Por sua vez, as medidas mais recentes e mais visíveis para lidar com o risco representado pelas intenções, ações e capacidades da China – de acordo com as percepções dos EUA – incluem o aumento dos gastos militares, o fortalecimento dos laços com os aliados e a demonstração de determinação diante de um adversário como a China não tinha desde a Guerra Fria. Isso implica em uma mudança de atitude em relação às tensões sobre a situação política de Taiwan, mesmo que isso desgaste o acordo que manteve a paz até agora.[48] Por exemplo, o presidente Biden expressou sua intenção de “defender Taiwan” em 2022 no caso de uma invasão chinesa.[49] Além disso, durante seu governo, uma grande quantidade de armas teria sido vendida à ilha para sua defesa em caso de ação armada de Pequim. [50] Essas medidas e declarações são supostamente em resposta às respectivas declarações chinesas nos últimos anos, enfatizando a necessidade de “impedir a independência de Taiwan”, de acordo com o atual ministro das Relações Exteriores da China, Wang Yi, em 2021, considerando que tais atitudes seriam de natureza “secessionista” e intoleráveis para seu país.[51] Cria-se, assim, um senso de urgência, que é reforçado quando, a partir de vários setores da comunidade de inteligência dos EUA, considera-se que – a partir de 2027 – as forças chinesas “estariam prontas para atacar a ilha”, conforme determinação do presidente Xi.[52]

Em meio a essas preocupações, visitas de alto nível entre EUA e Taiwan e aberturas diplomáticas durante 2022 e 2023 se alinharam a essa lógica, como forma de demonstrar firmeza em relação à China. Em agosto de 2022, a presidente da Câmara dos Deputados dos EUA, a senadora democrata Nancy Pelosi, fez uma viagem à ilha para comunicar à líder taiwanesa Tsai Ing Wen o compromisso de seu país de “não abandoná-los” e mencionar que parte de sua visita se concentraria em trabalhar com as autoridades taiwanesas em questões de segurança.[53] A segunda reunião ocorreu em 2023, quando a Presidente Wen viajou para o estado da Califórnia para se reunir com o presidente da Câmara dos Representantes, Kevin McCarthy, um republicano, como parte de sua tentativa de estreitar os laços com seu parceiro norte-americano.[54] O processo pode ser representado graficamente pelo diagrama a seguir:

Figura 2: Securitização da China pelos EUA (a partir de 2021/2)

Consequências

A securitização da China pelos EUA não é simplesmente uma declaração, mas tem efeitos na realidade, por meio de decisões e ações direcionadas a perigos identificados. Isso está relacionado às estimativas que a China faz e às ações que toma com base nessas estimativas. Por exemplo, após a visita de Pelosi em 2022, a China realizou uma série de exercícios aéreos e navais sobre a ilha como uma forma de “enviar um aviso” àqueles que “buscam a independência de Taiwan”.[55] O mesmo aconteceu após a visita do presidente de Taiwan em 2023, com três dias de exercícios em grande escala nas águas territoriais e no espaço aéreo de Taiwan.[56] Desde então, de acordo com Ben Lewis, a China aproveitou a visita de Pelosi para “mudar permanentemente o status quo no Estreito de Taiwan” ao “normalizar as violações da Linha Média” (que já foi a fronteira aérea de fato entre a China e Taiwan).[57] Como observa Lewis, “se uma operação sobre Taiwan fosse realizada agora, a China teria cobertura para a movimentação de grandes quantidades de recursos aéreos como resultado de tais mudanças”.[58]

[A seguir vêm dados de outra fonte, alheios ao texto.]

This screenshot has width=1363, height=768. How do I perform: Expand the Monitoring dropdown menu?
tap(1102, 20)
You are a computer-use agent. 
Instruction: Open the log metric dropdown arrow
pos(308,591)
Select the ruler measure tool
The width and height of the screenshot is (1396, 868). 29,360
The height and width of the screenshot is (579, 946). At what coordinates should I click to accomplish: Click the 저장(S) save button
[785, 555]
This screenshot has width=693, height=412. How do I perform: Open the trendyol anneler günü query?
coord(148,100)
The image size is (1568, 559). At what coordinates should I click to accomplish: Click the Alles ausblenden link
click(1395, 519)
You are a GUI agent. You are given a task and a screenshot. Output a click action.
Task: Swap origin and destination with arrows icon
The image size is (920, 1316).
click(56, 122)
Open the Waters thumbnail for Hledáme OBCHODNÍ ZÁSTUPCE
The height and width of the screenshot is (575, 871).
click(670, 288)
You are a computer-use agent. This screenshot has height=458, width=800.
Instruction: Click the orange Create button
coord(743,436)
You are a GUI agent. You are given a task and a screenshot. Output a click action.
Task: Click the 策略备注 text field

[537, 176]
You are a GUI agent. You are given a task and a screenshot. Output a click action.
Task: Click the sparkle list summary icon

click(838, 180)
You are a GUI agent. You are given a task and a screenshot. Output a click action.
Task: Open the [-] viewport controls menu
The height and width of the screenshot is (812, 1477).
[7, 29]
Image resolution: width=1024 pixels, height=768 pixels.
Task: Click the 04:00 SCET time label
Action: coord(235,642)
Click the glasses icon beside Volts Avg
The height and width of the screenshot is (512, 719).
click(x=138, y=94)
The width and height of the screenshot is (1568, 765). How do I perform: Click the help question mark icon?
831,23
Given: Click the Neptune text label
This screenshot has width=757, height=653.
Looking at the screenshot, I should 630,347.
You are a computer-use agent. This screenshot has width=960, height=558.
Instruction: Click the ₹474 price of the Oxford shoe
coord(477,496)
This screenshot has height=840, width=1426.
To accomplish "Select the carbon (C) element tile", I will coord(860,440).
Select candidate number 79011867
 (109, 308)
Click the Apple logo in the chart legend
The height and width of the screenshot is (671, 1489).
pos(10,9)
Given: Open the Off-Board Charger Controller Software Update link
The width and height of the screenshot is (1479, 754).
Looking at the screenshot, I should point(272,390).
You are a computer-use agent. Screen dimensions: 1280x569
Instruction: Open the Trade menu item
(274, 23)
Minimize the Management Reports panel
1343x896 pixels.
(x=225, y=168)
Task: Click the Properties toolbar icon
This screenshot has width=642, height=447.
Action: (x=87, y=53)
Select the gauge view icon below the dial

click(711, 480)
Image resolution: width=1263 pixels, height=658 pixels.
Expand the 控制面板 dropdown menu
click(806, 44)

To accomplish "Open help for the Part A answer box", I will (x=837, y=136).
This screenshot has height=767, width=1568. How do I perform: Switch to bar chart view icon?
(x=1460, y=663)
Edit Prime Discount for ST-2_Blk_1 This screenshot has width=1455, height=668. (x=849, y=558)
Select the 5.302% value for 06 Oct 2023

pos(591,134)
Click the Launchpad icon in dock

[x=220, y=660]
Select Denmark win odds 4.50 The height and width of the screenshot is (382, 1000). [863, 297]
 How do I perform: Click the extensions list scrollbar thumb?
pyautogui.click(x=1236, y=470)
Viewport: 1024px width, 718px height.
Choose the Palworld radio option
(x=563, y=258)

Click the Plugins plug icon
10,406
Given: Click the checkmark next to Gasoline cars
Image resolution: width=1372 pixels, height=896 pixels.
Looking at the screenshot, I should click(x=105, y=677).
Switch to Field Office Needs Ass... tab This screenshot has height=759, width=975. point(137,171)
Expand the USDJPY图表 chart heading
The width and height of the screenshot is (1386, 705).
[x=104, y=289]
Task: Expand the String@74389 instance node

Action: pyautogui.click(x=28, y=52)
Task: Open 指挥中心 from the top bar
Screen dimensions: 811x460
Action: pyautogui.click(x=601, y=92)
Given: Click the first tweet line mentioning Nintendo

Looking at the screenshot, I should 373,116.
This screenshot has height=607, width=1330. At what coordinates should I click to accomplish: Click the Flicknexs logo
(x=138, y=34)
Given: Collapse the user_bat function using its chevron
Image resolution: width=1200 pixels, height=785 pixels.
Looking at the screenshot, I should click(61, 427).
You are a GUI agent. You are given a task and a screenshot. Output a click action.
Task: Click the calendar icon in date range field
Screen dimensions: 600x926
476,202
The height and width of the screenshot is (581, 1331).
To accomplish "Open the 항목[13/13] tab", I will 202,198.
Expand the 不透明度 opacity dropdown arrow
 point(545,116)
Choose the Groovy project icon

Ainda não se sabe até que ponto esses temores são justificados. A China, sem dúvida, fortaleceu sua capacidade militar, o que lhe permitiu adotar uma postura mais beligerante em relação ao direito internacional, apoiando suas reivindicações territoriais, que não têm base legal, por meio do uso direto ou indireto da força armada. No entanto, a China está agindo ilegalmente nas disputas do Mar do Sul, onde não conseguiu chegar a um acordo com outros países, principalmente devido à sua recusa em reconhecer as reivindicações deles. No que diz respeito a Taiwan, os EUA estão violando esse entendimento com a China. No entanto, a securitização impede Washington de reconhecer que sua atitude está incentivando Pequim a demonstrar ainda mais assertividade.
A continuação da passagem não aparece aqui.